* **Given text**:
▼

I recently took a medium sized feature set with labels at work and ran it through some of the most popular machine learning platforms. The goal was to get a feel for each of them via the standard battery of regressions and evaluate each for use in further experimentation. This is a review of my journey.
Features and Labels in a ~500mb CSV file
Labeled Records: ~140,000
Features: ~3500 binary, labels [0-100]
Hardware: 4 x 8 = 32 cores, 256gb of ram
OS: Windows Server 2008r2
- F# with Math.NET -
I used F# to build the features for the rest of these processes. It was quite nice using the SQL Type Provider to grab the data out of the database and then process it into binary features, even though it consisted of fourteen unoptimized tables across two SQL Server databases with rather odd relationships. I did this step-by-step while trying new features out on a hand written iterative linear regression function I wrote in a single line of F#. The syntax with Math.NET is almost exactly the same as Matlab and so it came quite easily. On top of that the linear algebra was quite fast using Math.NET’s MKL Linear Algebra provider.
While Math.NET is under constant work by some really smart folks, it currently only supports a few non-iterative linear solvers with MKL. Iterative linear regression was easy enough to do by hand, but I wanted to try some of the more complex regressions without worrying if I implemented them properly. Once I had my features sorted it was obvious that it was time to move on.
- R 2.14.? -
R was easy to install and get running. It was nice to have the package manager built right in to the console. However, from there on it was all down hill. Loading the data file took forever, approximately 10 minutes with the standard CSV machinery. Once it was loaded, it was just one out of memory exception after another. I tried to run several regressions but I wasn’t able to complete a single experiment and many took quite a long time to fail. All signs point to poor garbage collection in the R runtime.

▲

* **Instruction 1**:
In the machine learning platforms review, how long did loading the data file in R take?
* **Instruction 2**:
From the machine learning platforms review, write out the passage starting with "While Math.NET is" and going on through "the R runtime.", swapping "package manager" for "module installer".
* **Instruction 3**:
Do these statements agree with the machine learning platforms review? Answer yes or no for each and quote the words from the review that decide it.
(a) The hardware used had 32 cores.
(b) The features were built in R.
(c) The syntax of Math.NET is close to that of Matlab.

* **Data excerpt**:
▼

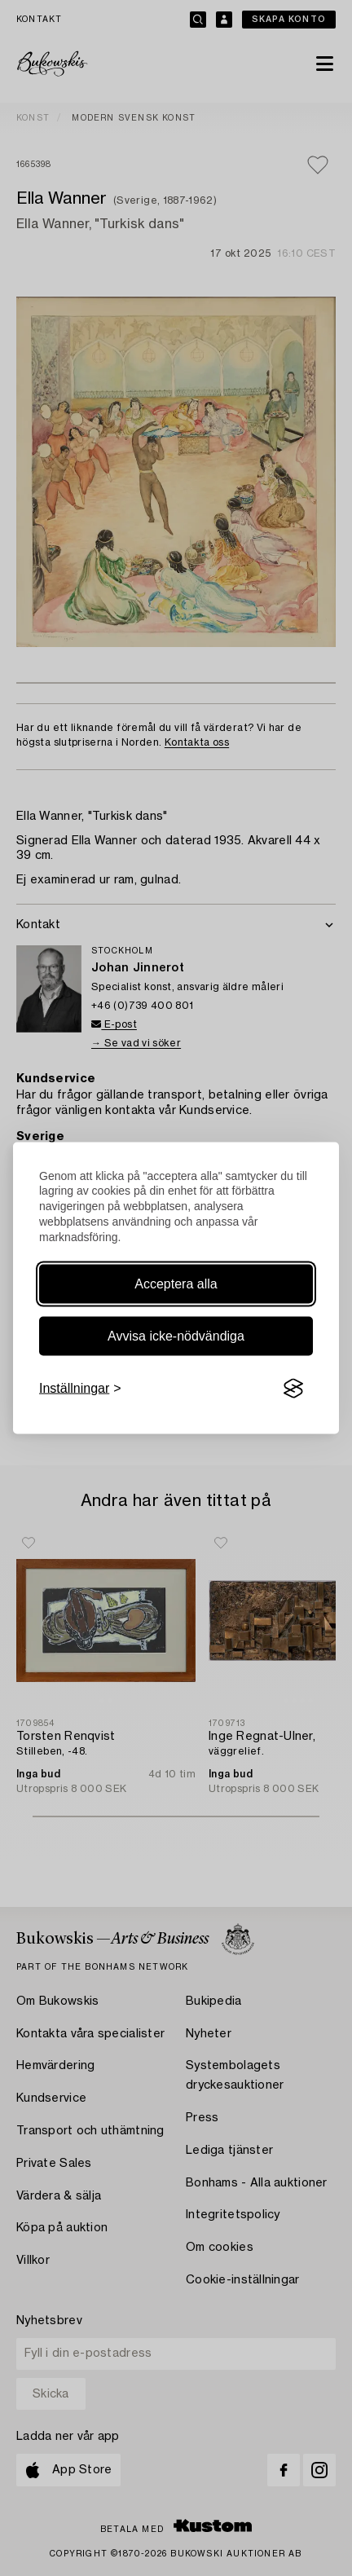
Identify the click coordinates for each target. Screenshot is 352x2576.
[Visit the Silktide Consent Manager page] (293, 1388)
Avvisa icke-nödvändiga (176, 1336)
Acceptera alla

▲

* **Written answer 1**:
Approximately 10 minutes with the standard CSV machinery.

* **Written answer 2**:
While Math.NET is under constant work by some really smart folks, it currently only supports a few non-iterative linear solvers with MKL. Iterative linear regression was easy enough to do by hand, but I wanted to try some of the more complex regressions without worrying if I implemented them properly. Once I had my features sorted it was obvious that it was time to move on.
- R 2.14.? -
R was easy to install and get running. It was nice to have the module installer built right in to the console. However, from there on it was all down hill. Loading the data file took forever, approximately 10 minutes with the standard CSV machinery. Once it was loaded, it was just one out of memory exception after another. I tried to run several regressions but I wasn’t able to complete a single experiment and many took quite a long time to fail. All signs point to poor garbage collection in the R runtime.

* **Written answer 3**:
(a) Yes: "Hardware: 4 x 8 = 32 cores"
(b) No: "I used F# to build the features for the rest of these processes."
(c) Yes: "The syntax with Math.NET is almost exactly the same as Matlab"